Statistically validated medicine effectively prohibits knowledge of specific cases and consequently experts don’t try.  They emphasize instead that the evidence suggests this vaccine is more effective on average; or that, say, a pandemic gathering of seven is safe but 11 is unacceptable. It is not simply a failure in risk communication, though that has certainly been a part of the problem. It is rather an essential tension between the way experts know about matters of health and the way people’s own thinking about disease remains stubbornly individualized: I want to know what will keep my family safe or heal my friend. This tension has been easily exploited during the pandemic. If statistically validated medicine can’t tell me who will get sick or recover, the argument goes, why should I trust it enough to make individual sacrifices based on it?
As we dig through the rubble of COVID-19 in the coming months and years, there will be many ugly things to pore over, from raw inequalities in access to health care to the power of a handful of individuals to undermine public health advice. But we will also need to grapple with how changes in medicine in the 20th century — the rationalization of how we know about medical causes and effects on the basis of aggregated, statistically analyzed data — have perhaps rendered us more vulnerable, in a sense.
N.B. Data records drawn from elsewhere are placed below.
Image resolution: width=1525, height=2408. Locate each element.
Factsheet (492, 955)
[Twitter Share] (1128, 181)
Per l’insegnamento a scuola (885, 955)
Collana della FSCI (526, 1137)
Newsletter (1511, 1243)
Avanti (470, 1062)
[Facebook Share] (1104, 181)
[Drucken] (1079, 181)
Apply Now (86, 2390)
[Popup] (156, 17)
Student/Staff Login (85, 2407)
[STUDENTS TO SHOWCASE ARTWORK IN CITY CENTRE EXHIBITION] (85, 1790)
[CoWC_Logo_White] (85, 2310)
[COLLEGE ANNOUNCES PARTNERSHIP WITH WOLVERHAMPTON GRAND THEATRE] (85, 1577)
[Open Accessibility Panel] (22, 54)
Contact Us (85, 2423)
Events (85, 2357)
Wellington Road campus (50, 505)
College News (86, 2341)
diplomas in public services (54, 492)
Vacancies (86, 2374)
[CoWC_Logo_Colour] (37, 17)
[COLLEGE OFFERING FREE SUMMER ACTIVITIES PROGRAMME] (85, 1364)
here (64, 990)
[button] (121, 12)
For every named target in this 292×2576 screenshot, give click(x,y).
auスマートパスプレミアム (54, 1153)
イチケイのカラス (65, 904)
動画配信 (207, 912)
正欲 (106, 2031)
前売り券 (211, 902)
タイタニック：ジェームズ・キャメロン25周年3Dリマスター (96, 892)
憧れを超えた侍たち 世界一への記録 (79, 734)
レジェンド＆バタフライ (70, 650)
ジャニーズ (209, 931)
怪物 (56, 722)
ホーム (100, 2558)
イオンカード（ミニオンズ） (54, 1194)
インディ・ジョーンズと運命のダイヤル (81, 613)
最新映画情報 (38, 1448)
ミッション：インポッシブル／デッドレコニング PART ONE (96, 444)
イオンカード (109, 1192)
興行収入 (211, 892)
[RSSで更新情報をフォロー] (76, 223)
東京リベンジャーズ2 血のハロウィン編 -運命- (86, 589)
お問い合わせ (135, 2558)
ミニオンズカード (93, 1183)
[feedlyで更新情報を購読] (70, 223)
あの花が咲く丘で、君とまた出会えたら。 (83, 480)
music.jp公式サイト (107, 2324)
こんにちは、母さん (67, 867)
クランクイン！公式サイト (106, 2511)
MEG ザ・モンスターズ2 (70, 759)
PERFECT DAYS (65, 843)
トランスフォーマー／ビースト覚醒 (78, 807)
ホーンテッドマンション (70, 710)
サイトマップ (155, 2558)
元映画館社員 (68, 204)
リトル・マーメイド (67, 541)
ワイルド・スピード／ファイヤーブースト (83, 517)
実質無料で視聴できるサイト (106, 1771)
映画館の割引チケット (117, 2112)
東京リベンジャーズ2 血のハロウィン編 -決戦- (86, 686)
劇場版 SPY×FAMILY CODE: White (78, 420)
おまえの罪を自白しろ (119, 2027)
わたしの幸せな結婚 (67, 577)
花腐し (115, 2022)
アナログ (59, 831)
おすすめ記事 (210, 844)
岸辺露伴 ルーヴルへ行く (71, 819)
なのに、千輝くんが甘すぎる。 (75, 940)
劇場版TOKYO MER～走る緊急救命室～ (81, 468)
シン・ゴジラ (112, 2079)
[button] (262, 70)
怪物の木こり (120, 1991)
We know more about how health and disease work in general but our inability to speak in specific terms makes it all too easy for experts to be ignored. The ultimate irony of our COVID era may be that medical researchers used measures of aggregation to rapidly identify successful treatments and vaccines even as those statistics failed to do the very thing they were originally designed to do: help the public mitigate the disasterous consequences of an epidemic.
 That’s not to say that statisticians haven’t tried to make their field — essentially defined by thinking in distributions, in aggregate — more relevant for individual situations, and indeed there are tools (e.g., n-of-1 trials and other modern causal inference methods) built around making these claims more precise. But it remains unavoidable that even if the effect of a specific treatment on an individual can be observed, we can never observe the effects of two different treatments on an individual at the same time, which is of course what you’d ideally want to do if you want to know which specific treatment works for that particular individual given her particular state.